My protocol was as follows:
1) Add 1mL of the specified protein solution to the specified slide.
2) Block on the shaker for the specified time.
3) Drain well with pipette into waste container.
4) Wash slide with 4 mL PBS for 5 minutes.
5) Drain well with pipette into waste container.
6) Transfer slide to new plate.
7) Stain with 4 mL blue stain for 15 minutes.
8) Drain stain into waste.
9) Wash slide with 4 mL PBS for 5 minutes.
10) Air dry slides for 5 minutes on paper towel.
11) Write blocking solution, blocking time, and temperature on back of slides.
When staining, the blue dye clotted with 5% BSA blocked for 30 minutes, 5%, 2.5%, and 1% BSA blocked for 1 hour, and 1% BSA blocked for 2 hours. In the future, we will work to find the cause of this clotting.
In this image, the 1 and 2 hour blocking time slides are still blocking with their respective protein solutions (step 2). The 30 minutes blocking time slides are being stained with blue dye (step 7). You can see the clotting of the 5% BSA slide on the far right.

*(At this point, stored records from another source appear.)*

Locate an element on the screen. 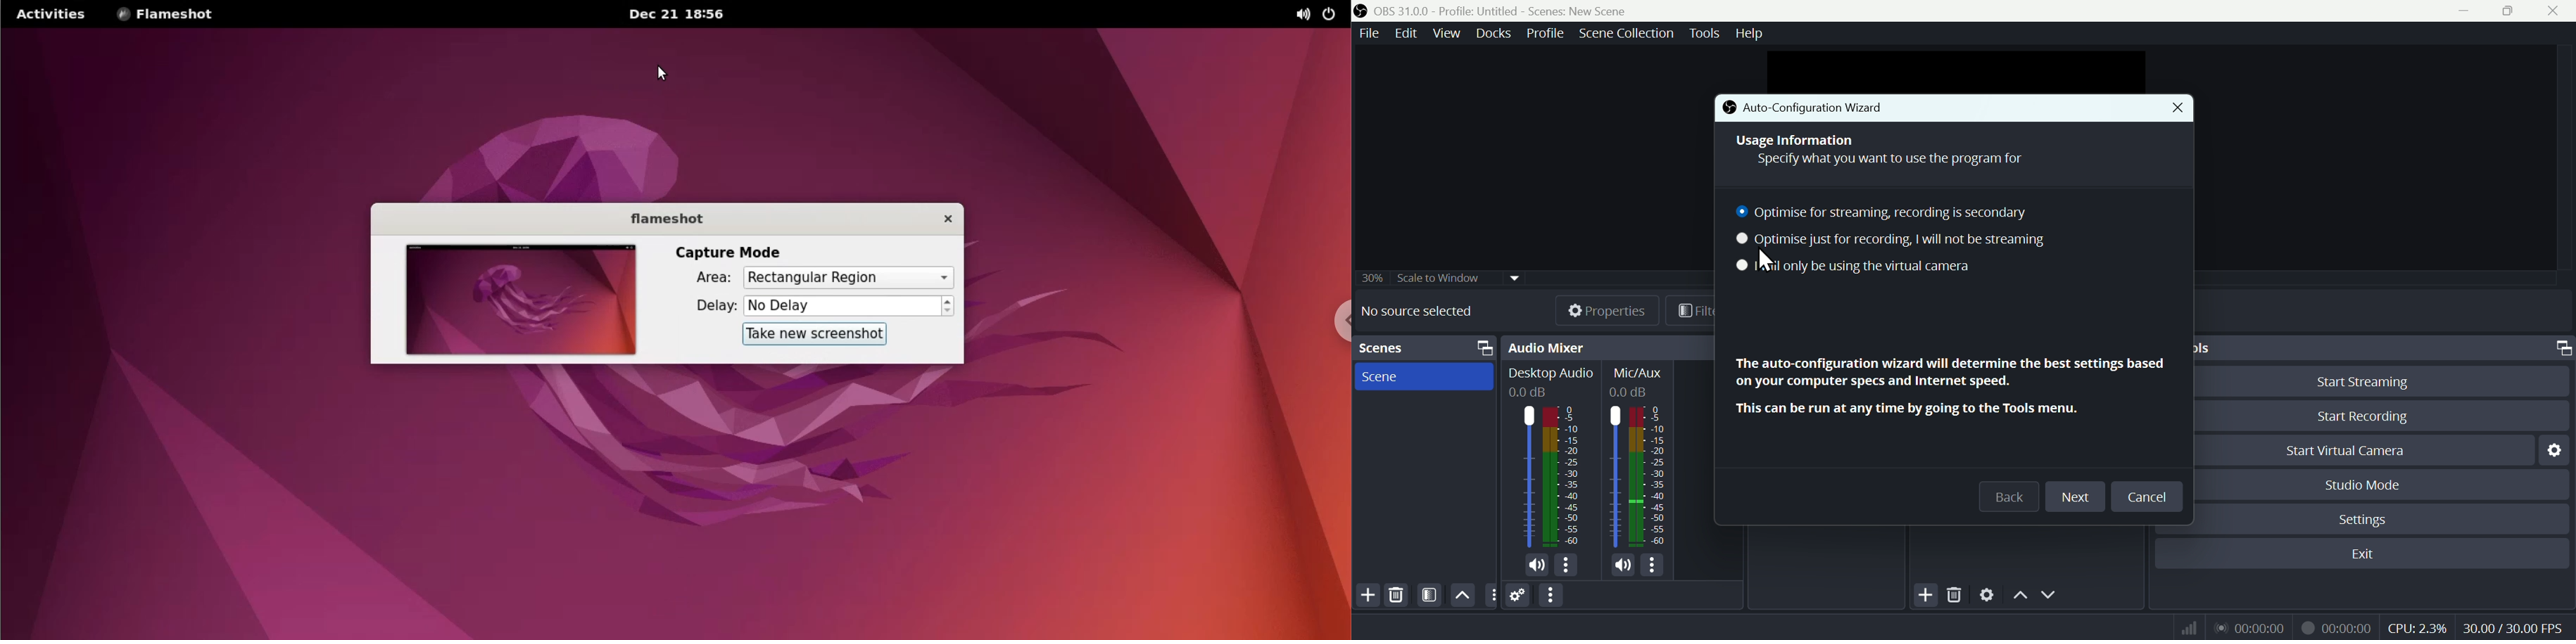 This screenshot has width=2576, height=644. Studio Mode is located at coordinates (2384, 484).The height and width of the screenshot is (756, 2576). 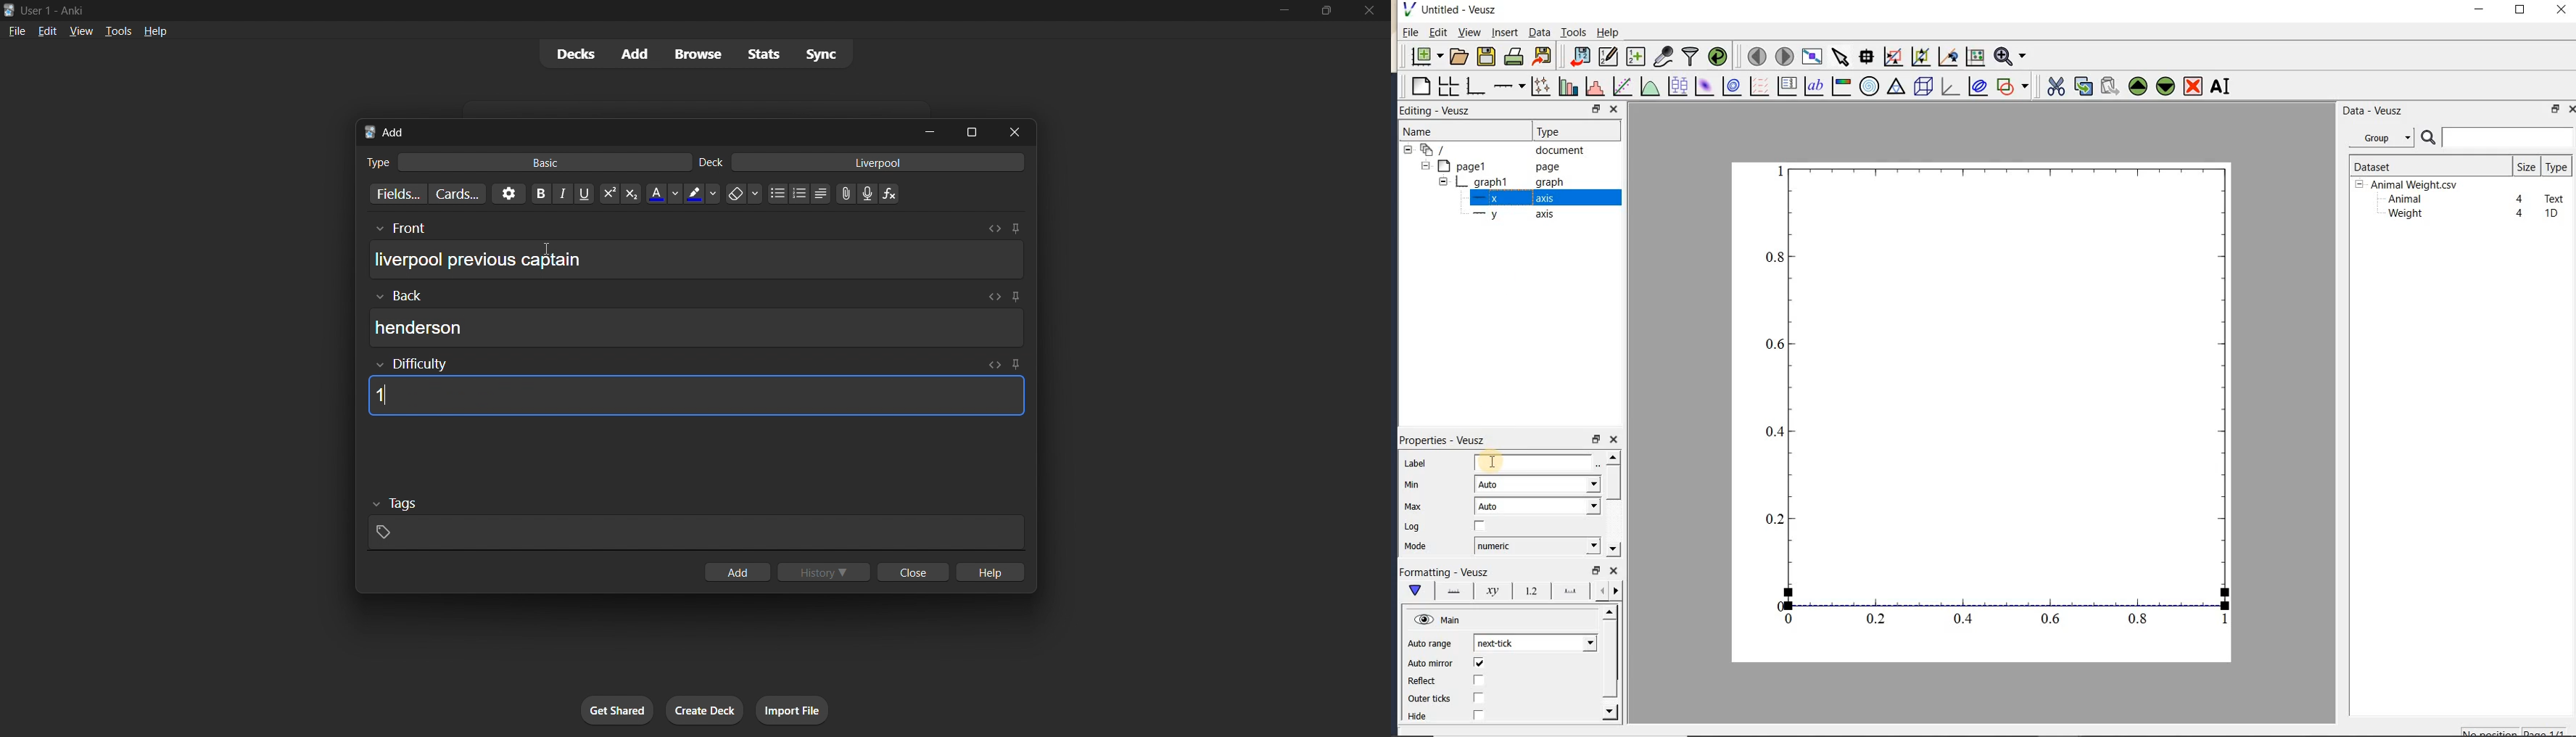 What do you see at coordinates (973, 131) in the screenshot?
I see `maximize` at bounding box center [973, 131].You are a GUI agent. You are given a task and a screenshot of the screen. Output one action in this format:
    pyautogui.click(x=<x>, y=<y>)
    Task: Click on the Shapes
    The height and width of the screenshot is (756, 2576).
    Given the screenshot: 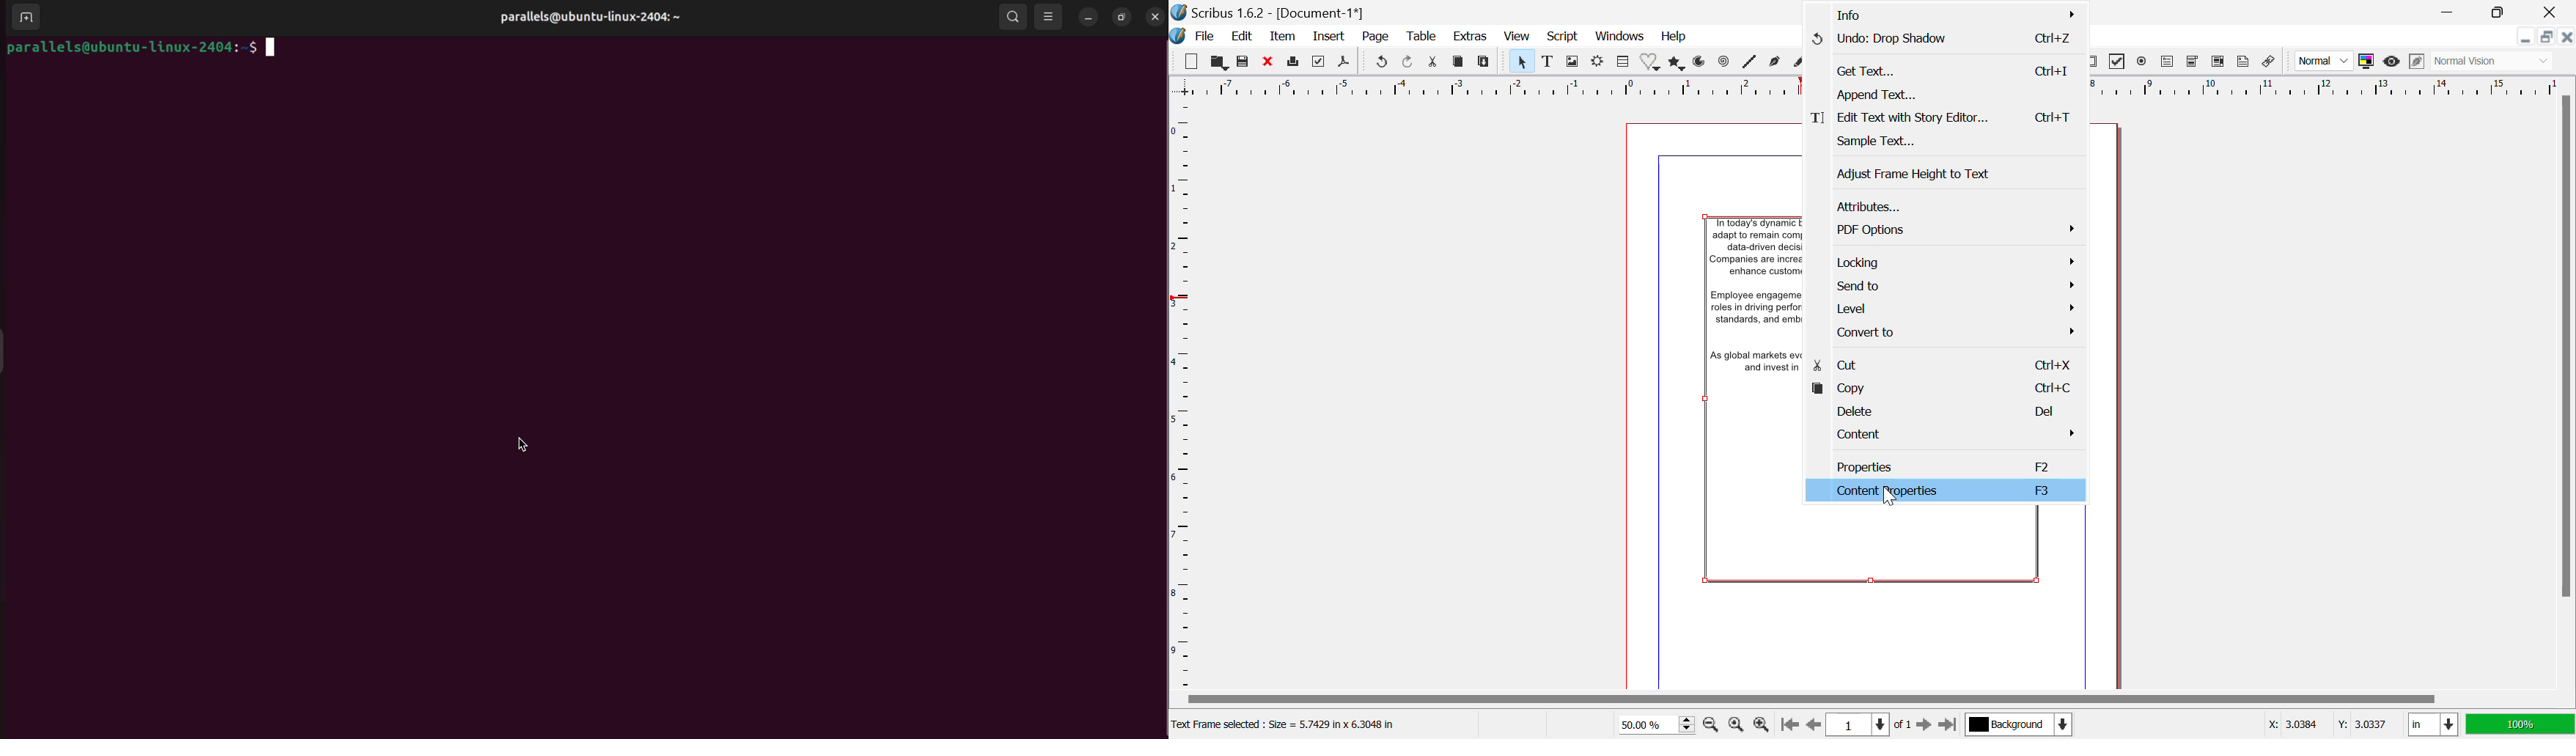 What is the action you would take?
    pyautogui.click(x=1651, y=62)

I also had a photographer in the lab today, which added to the excitement of the day! I can't wait to continue my experiment in the coming weeks and begin to analyze the results.
Your results are very interesting! I noticed the clumping 5%. Do the other concentrations do this? It is hard to see with the picture resolution.
ReplyDeleteKailin, you seem to keep forgetting to add a "big picture" statement to your blog posts. If you could please do that, your entries would be perfect! Please?!?